C’est la première fois que l’on me demande d’écrire sur le luxe et ça me met en état de crise. J’ai passé la matinée presque déprimé, à revoir un peu toute ma vie en me maudissant intérieurement: «Pourquoi je n’ai jamais porté de montre, de bague, de chaîne en or ou de boucle d’oreille… Et le tatouage… Pourquoi n’ai-je aucun tatouage ? Sans parler des chemises cintrées. Et pourtant, à bien y réfléchir, j’étais prédestiné à cotoyer le luxe. La première fois, c’était à l’âge de huit ans, quand je passais mes étés comme ramasseur de balles de tennis pour les clients millionnaires du Grand Hôtel Suvretta House, l’un des 5 étoiles de Saint-Moritz. Celui-là même qui s’est trouvé, cette année, sous le feu de l’actualité pour avoir accueilli le club Bilderberg, ce cercle très fermé qui rassemble en toute discrétion les dirigeants les plus influents de la planète. Mes parents travaillaient là-bas. En accord avec la direction, je pouvais les rejoindre pendant les vacances scolaires. Ces séjours estivaux me donnaient l’impression d’atterrir sur une autre planète, de débarquer dans un monde parrallèle. Imaginez le bal des Rolls-Royce, des gens habillés en polo Fred Perry la journée et en smoking le soir, de vieilles dames les cheveux teints de couleurs extravaguantes, turquoises et violettes, presque punk et des caniches hautains, pomponnés, coiffés et habillés. L’hôtel se situait non loin des luxueuses demeures des familles Agnelli, Gucci, De Benedetti, Onassis et de celle de Sophia Loren que je croisais régulièrement sur le court. Je me souviens qu’au tennis, ils étaient tous aussi maladroits les uns que les autres. Leur professeur était un ex-champion suisse. A force de le voir répéter les mêmes gestes, j’ai fini par apprendre moi aussi à jouer. J’avais aussi remarqué qu’il leur disait sans arrêt «Bravo !» même quand ils manquaient la balle. Je ne comprenais par pourquoi il les félicitais, mais je me suis mis à l’imiter. J’avais surtout compris que plus je disais «Bravo !, Bravo !» plus les pourboires affluaient.
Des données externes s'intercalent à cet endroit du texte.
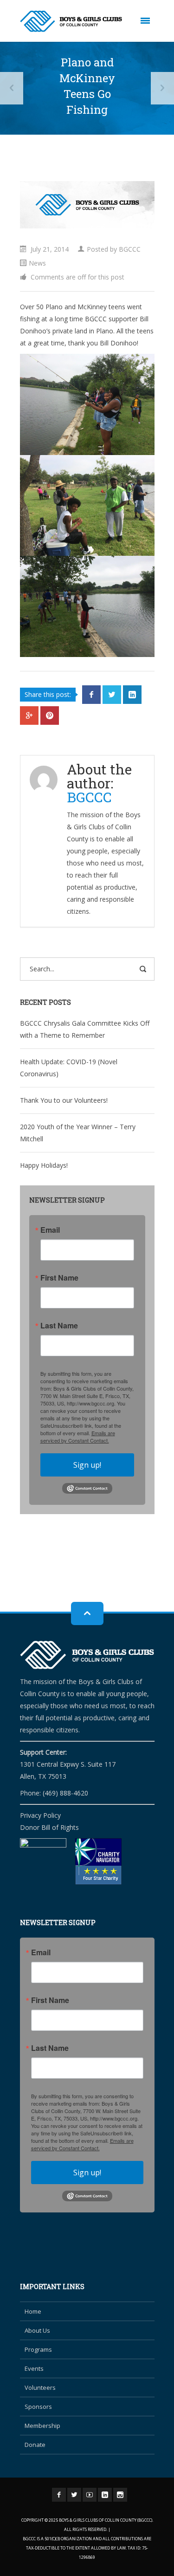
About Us (37, 2330)
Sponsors (38, 2406)
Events (34, 2368)
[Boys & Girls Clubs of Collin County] (71, 21)
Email (50, 1230)
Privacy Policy (40, 1815)
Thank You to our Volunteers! (64, 1100)
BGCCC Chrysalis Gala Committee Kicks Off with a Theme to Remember (84, 1029)
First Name (59, 1277)
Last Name (59, 1325)
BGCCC (130, 249)
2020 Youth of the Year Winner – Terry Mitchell (77, 1132)
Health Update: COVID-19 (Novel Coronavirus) (68, 1067)
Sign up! (87, 1465)
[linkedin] (105, 2495)
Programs (38, 2349)
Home (33, 2311)
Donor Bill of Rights (49, 1827)
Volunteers (40, 2387)
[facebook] (59, 2495)
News (37, 263)
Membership (42, 2425)
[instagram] (120, 2495)
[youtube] (90, 2495)
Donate (35, 2444)
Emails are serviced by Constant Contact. (77, 1436)
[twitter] (74, 2495)
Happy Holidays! (44, 1165)
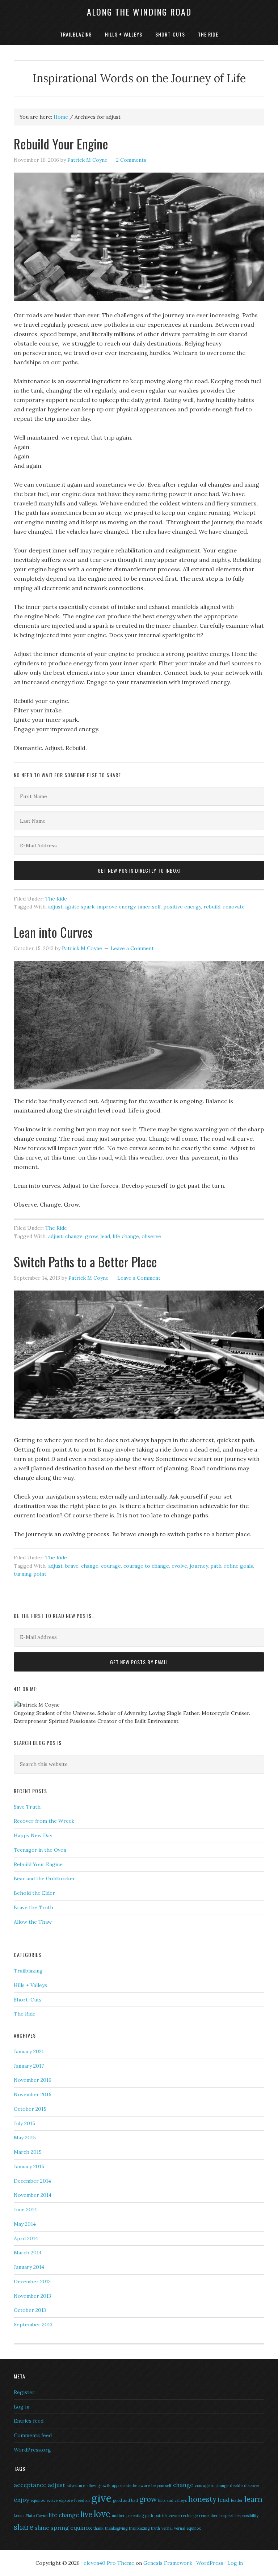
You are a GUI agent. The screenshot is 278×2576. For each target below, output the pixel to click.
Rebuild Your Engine (61, 143)
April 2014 (26, 2238)
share (23, 2527)
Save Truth (27, 1807)
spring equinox (71, 2527)
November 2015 (32, 2094)
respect (226, 2515)
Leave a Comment (132, 948)
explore (66, 2500)
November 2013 (32, 2296)
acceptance (30, 2484)
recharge (189, 2515)
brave (72, 1566)
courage (111, 1566)
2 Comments (131, 160)
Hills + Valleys (30, 1985)
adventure (76, 2485)
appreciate (121, 2485)
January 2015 (29, 2166)
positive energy (182, 906)
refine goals (238, 1566)
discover (252, 2485)
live (86, 2514)
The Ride (56, 898)
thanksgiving (116, 2528)
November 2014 (32, 2195)
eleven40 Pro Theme (109, 2563)
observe (151, 1236)
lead (105, 1236)
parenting (135, 2515)
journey (199, 1566)
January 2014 (29, 2267)
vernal (167, 2528)
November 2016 (32, 2080)
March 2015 (28, 2152)
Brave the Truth (33, 1907)
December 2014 (32, 2181)
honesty (202, 2499)
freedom (82, 2500)
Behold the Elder (34, 1893)
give (101, 2498)
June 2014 (25, 2209)
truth (155, 2528)
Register (24, 2392)
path (216, 1566)
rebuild (211, 906)
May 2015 (25, 2137)
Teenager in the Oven (40, 1850)
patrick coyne (167, 2515)
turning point (30, 1574)
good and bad (125, 2500)
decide (236, 2485)
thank (98, 2528)
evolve (179, 1566)
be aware (141, 2485)
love (102, 2514)
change (74, 1236)
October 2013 (30, 2310)
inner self (149, 906)
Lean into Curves (53, 931)
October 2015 (30, 2109)
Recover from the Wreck (44, 1821)
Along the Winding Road (139, 11)
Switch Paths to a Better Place (85, 1261)
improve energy (116, 906)
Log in (21, 2406)
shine (42, 2527)
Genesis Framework (167, 2563)
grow (91, 1236)
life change (126, 1236)
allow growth (98, 2485)
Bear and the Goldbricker (44, 1878)
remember (208, 2515)
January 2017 (29, 2066)
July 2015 (24, 2123)
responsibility (247, 2515)
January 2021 (29, 2051)
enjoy (21, 2499)
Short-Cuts (28, 1999)
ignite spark (79, 906)
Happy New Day (33, 1835)
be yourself (161, 2485)
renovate (234, 906)
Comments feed (33, 2435)
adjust (55, 906)
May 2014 (25, 2224)
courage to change (146, 1566)
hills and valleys (172, 2500)
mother (118, 2515)
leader (237, 2500)
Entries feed (28, 2421)
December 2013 (32, 2281)
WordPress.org (32, 2449)
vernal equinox (187, 2528)
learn (253, 2499)
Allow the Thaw (33, 1922)
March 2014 (28, 2252)
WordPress (209, 2563)
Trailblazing (28, 1970)
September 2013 (33, 2324)
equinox (37, 2500)
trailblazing (139, 2528)
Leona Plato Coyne (30, 2515)
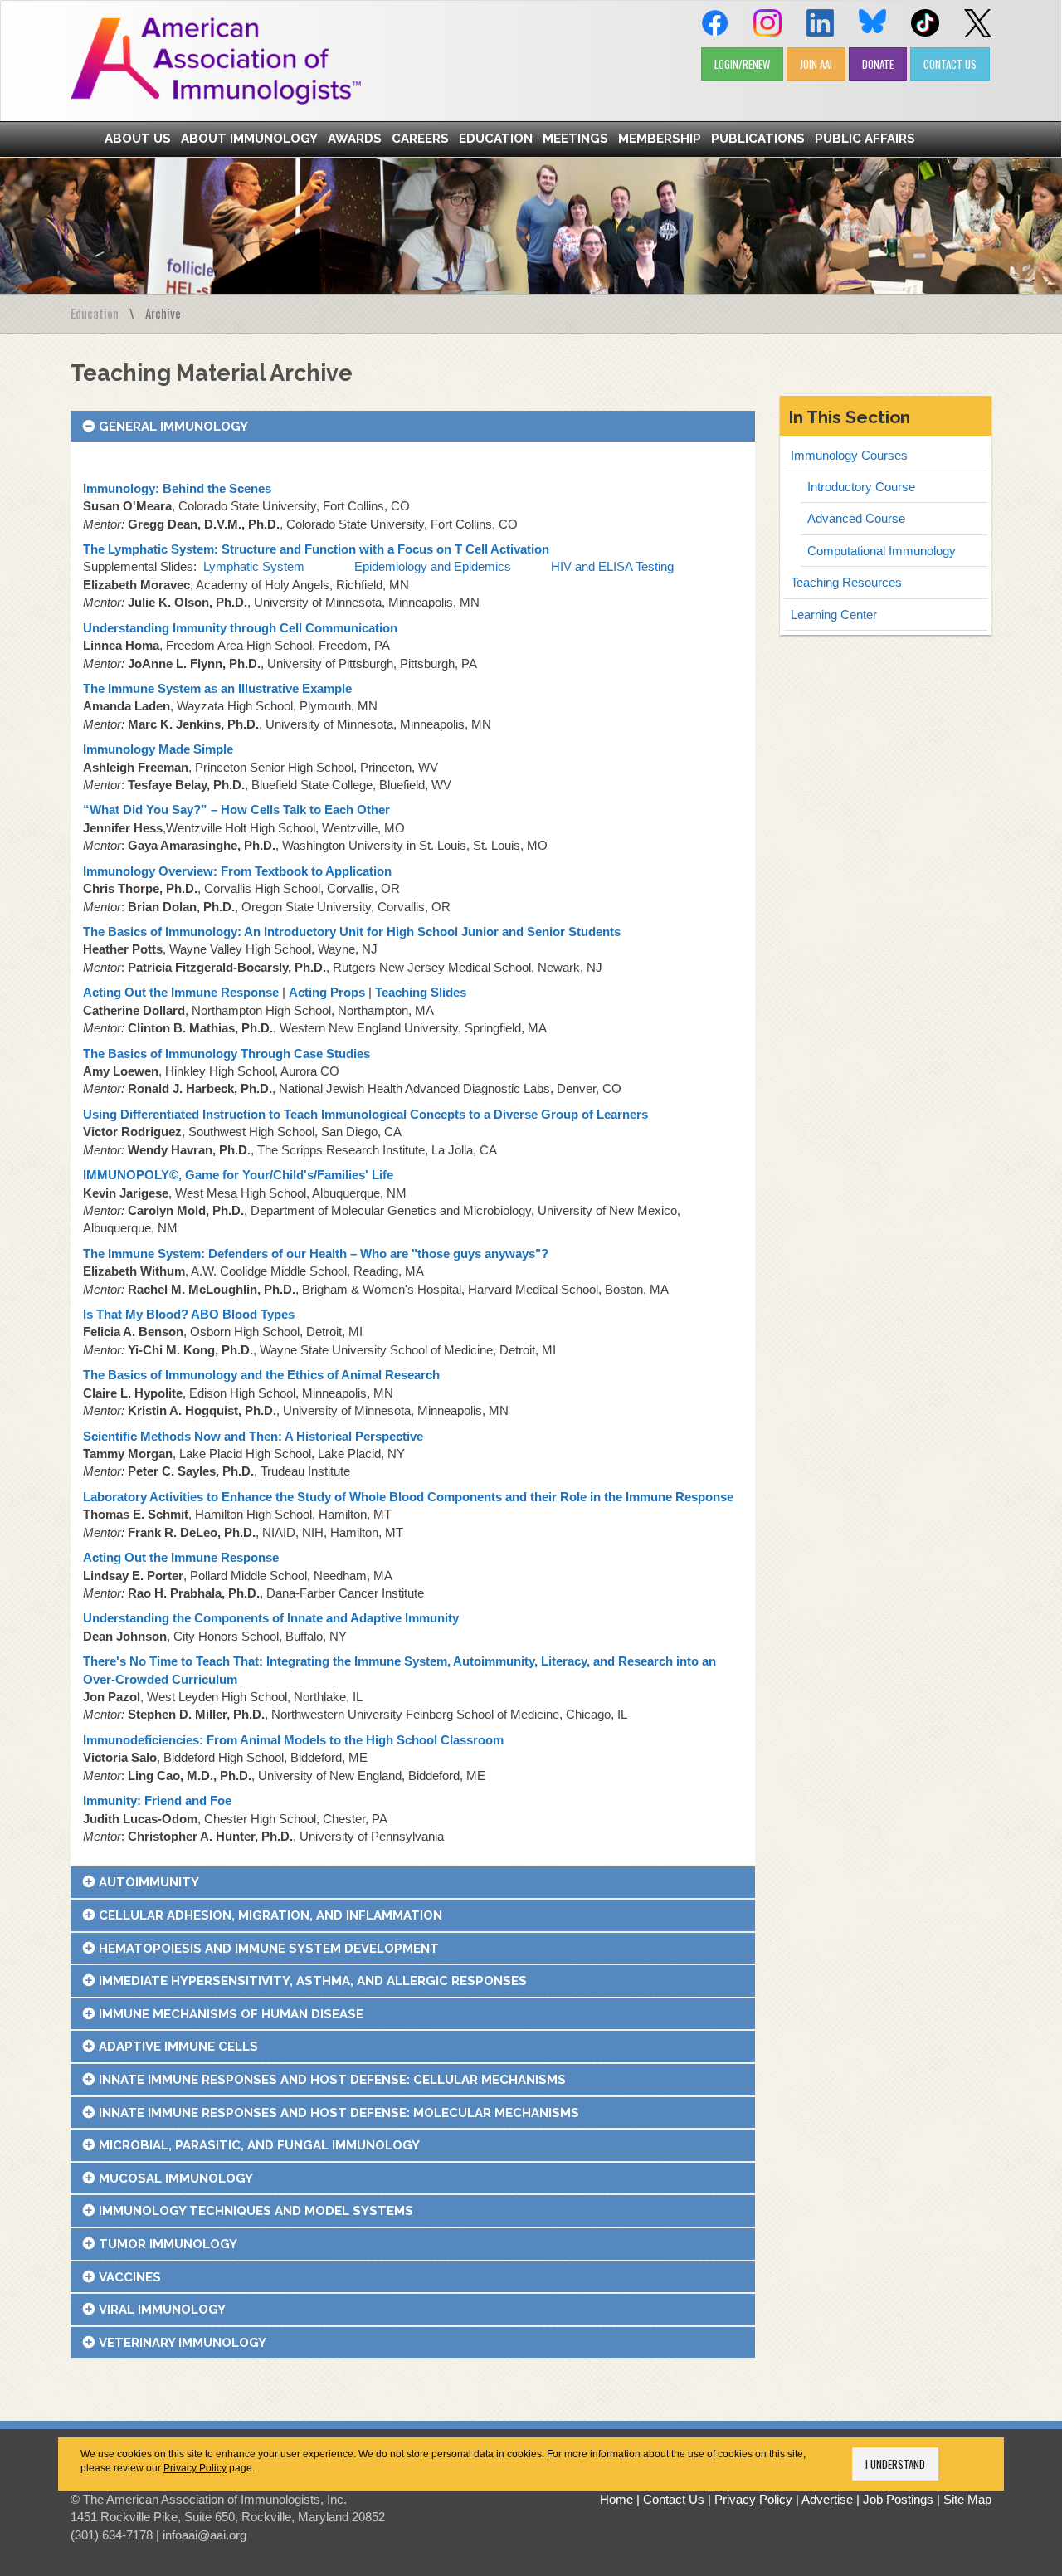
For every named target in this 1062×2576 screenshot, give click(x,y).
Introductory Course (861, 487)
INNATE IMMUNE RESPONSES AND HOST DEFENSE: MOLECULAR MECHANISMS (339, 2112)
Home (616, 2499)
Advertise (827, 2499)
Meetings (575, 138)
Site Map (967, 2499)
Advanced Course (856, 518)
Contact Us (673, 2499)
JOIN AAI (816, 64)
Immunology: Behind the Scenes (177, 488)
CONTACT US (950, 64)
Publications (758, 138)
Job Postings (898, 2499)
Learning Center (834, 614)
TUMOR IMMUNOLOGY (168, 2244)
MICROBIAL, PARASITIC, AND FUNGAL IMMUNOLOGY (259, 2145)
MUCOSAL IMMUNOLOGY (176, 2178)
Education (496, 138)
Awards (355, 138)
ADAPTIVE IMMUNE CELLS (178, 2046)
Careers (420, 138)
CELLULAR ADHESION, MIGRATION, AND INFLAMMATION (270, 1915)
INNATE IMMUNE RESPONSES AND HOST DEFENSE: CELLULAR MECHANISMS (332, 2079)
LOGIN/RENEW (742, 64)
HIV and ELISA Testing (612, 566)
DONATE (878, 64)
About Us (138, 138)
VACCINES (130, 2277)
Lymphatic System (253, 566)
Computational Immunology (881, 551)
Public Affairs (865, 138)
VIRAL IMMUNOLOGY (162, 2309)
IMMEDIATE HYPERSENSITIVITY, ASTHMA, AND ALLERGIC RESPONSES (313, 1980)
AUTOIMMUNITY (149, 1882)
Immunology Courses (849, 455)
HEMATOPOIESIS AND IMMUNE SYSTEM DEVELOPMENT (269, 1948)
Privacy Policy (195, 2468)
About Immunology (249, 138)
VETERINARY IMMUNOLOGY (182, 2342)
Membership (659, 138)
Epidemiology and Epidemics (432, 566)
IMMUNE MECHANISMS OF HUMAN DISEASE (231, 2014)
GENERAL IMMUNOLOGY (173, 426)
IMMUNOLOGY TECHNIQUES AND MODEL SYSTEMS (256, 2210)
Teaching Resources (846, 582)
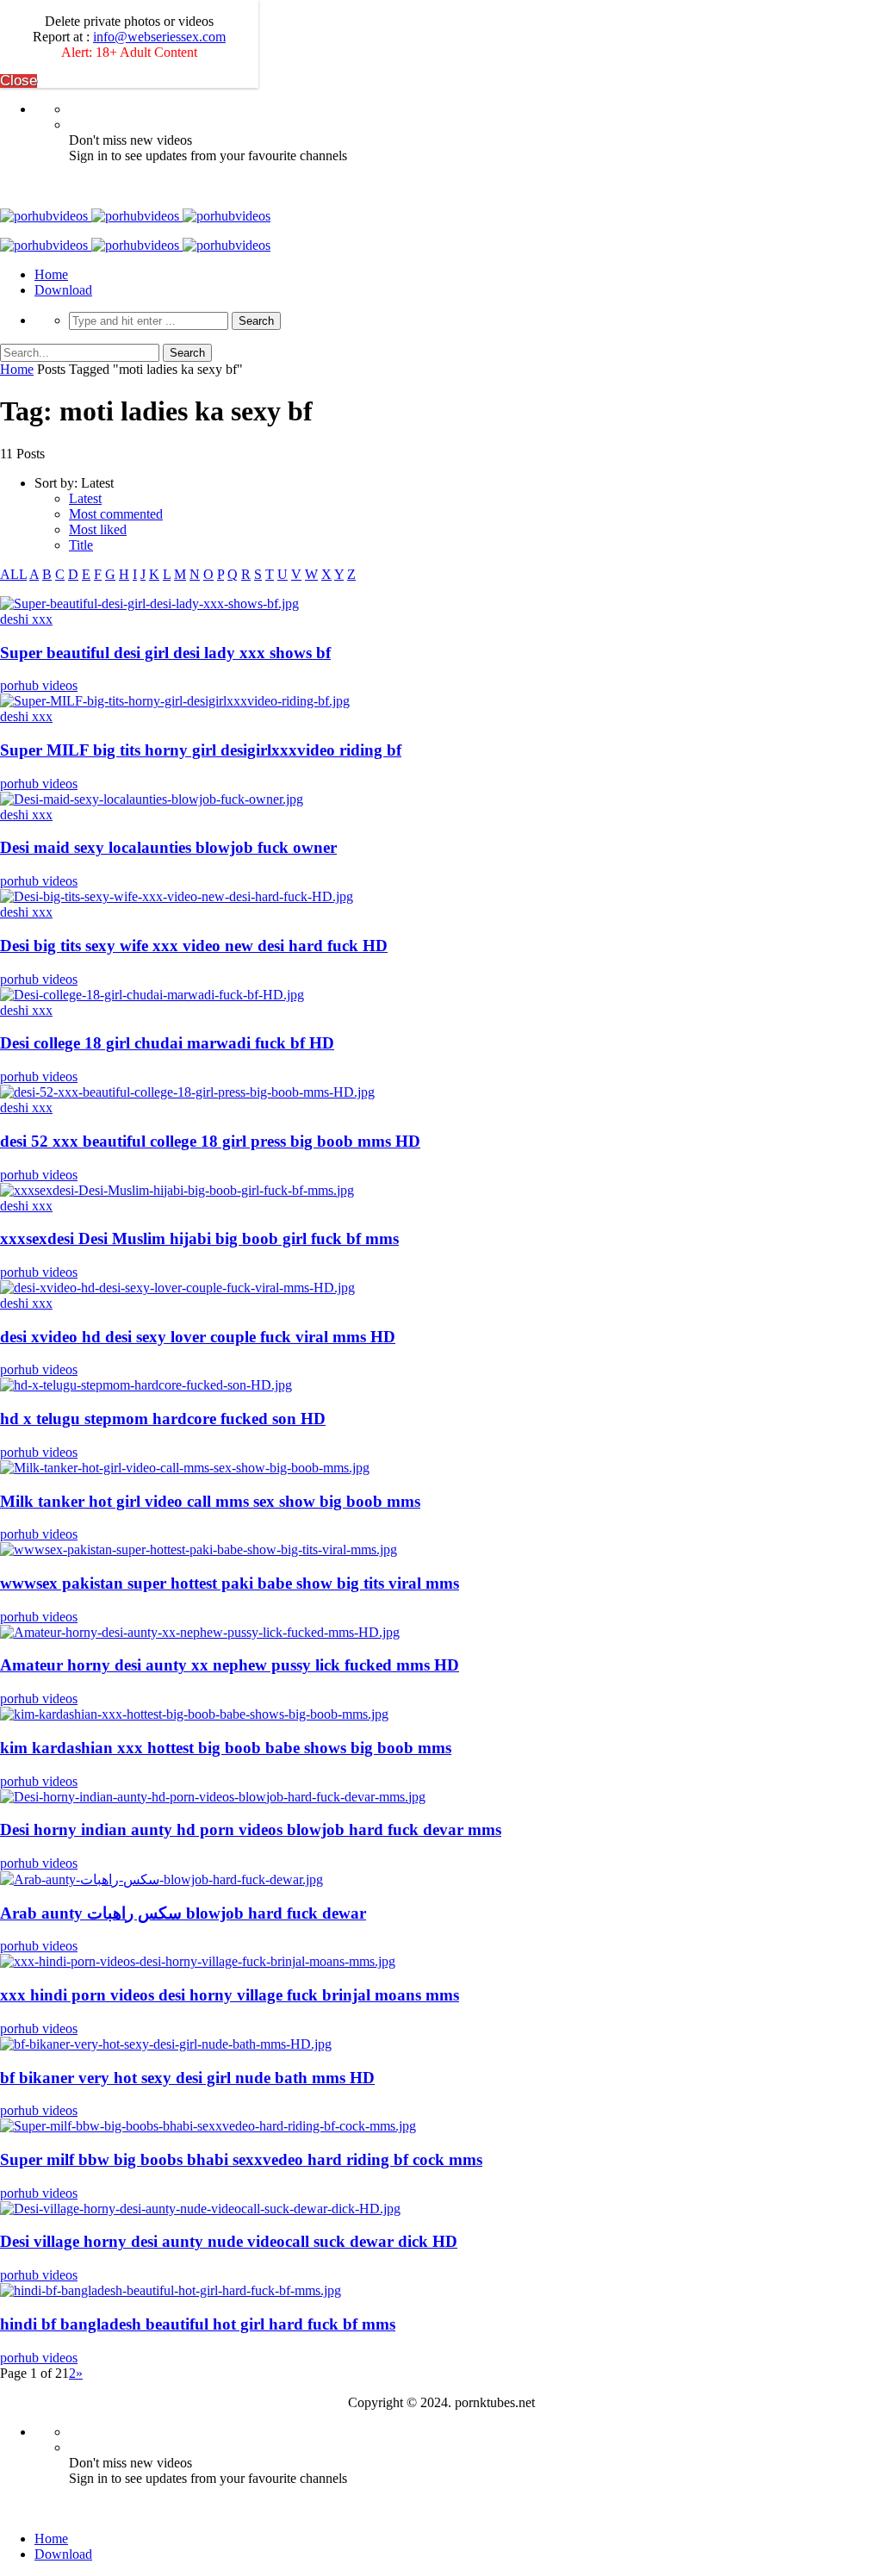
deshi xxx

Un jour une comtesse arrive vers moi désespérée : elle venait d’égarer un énorme diamant en cueillant des framboises dans les bois. J’ai ratissé toute la zone qu’elle m’avait indiquée. Après des longues heures de recherche, j’ai fini par trouver le bijou. Elle m’a remercié en me donnant une somme équivalente à un mois de salaire de mes parents. Un des moments forts de la vie de l’hôtel était l’arrivée de Reza Pahlavi, le dernier Shah d’Iran, propriétaire de la mythique Villa Suvretta qui se trouvait à deux pas. Tout le monde fantasmait car sa cour comptait beaucoup de très belles femmes. Le Shah venait à Saint-Moritz avec plusieurs jets privés. Il était accompagné de sa suite, de ses gardes du corps, de ses nombreuses courtisanes et de son personnel de service. N’ayant pas suffisamment de place pour les héberger tous dans les trente chambres de la villa, une partie logeait donc à l’hôtel. Le Shah n’aimait pas seulement les belles femmes, il adorait aussi les belles voitures. Il en possédait environ 200 dont la fameuse Mercedes-Benz 500K et la MPV Tehran Type (spécialement dessinée pour lui par Mercedes-Benz, Porsche et Volkswagen). A Saint-Moritz, il utilisait surtout sa Lamborghini Miura SVJ, la première d’une série de quatre construites par le fabricant italien pour ses clients ultra VIP. Elle sera achetée en 1995 par l’acteur Nicolas Cage. Après le départ du Shah et de ses courtisans, comme je connaissais le gardien de la villa, j’allais le trouver régulièrement pour regarder les voitures et jeter un œil aux peintures qu’il réalisait pendant ses longs mois de gardiennage. Un jour, pour me faire plaisir, il m’a emmené faire une ballade dans la Lamborghini. On s’est arrêté au Musée Segantini. J’étais fasciné : pour la première fois de ma vie j’entrais dans un musée. Sur le chemin du retour, j’oubliais tout, la villa somptueuse, le Shah et sa voiture mythique; ce qui me restait dans la tête c’était le grand triptyque des Alpes que je venais de voir: « Devenir - Etre - Disparaître». Ce soir-là je suis resté un peu plus longtemps que d’habitude dans la Villa Survetta. Et fatigué je me suis endormi dans le lit de la chambre impériale.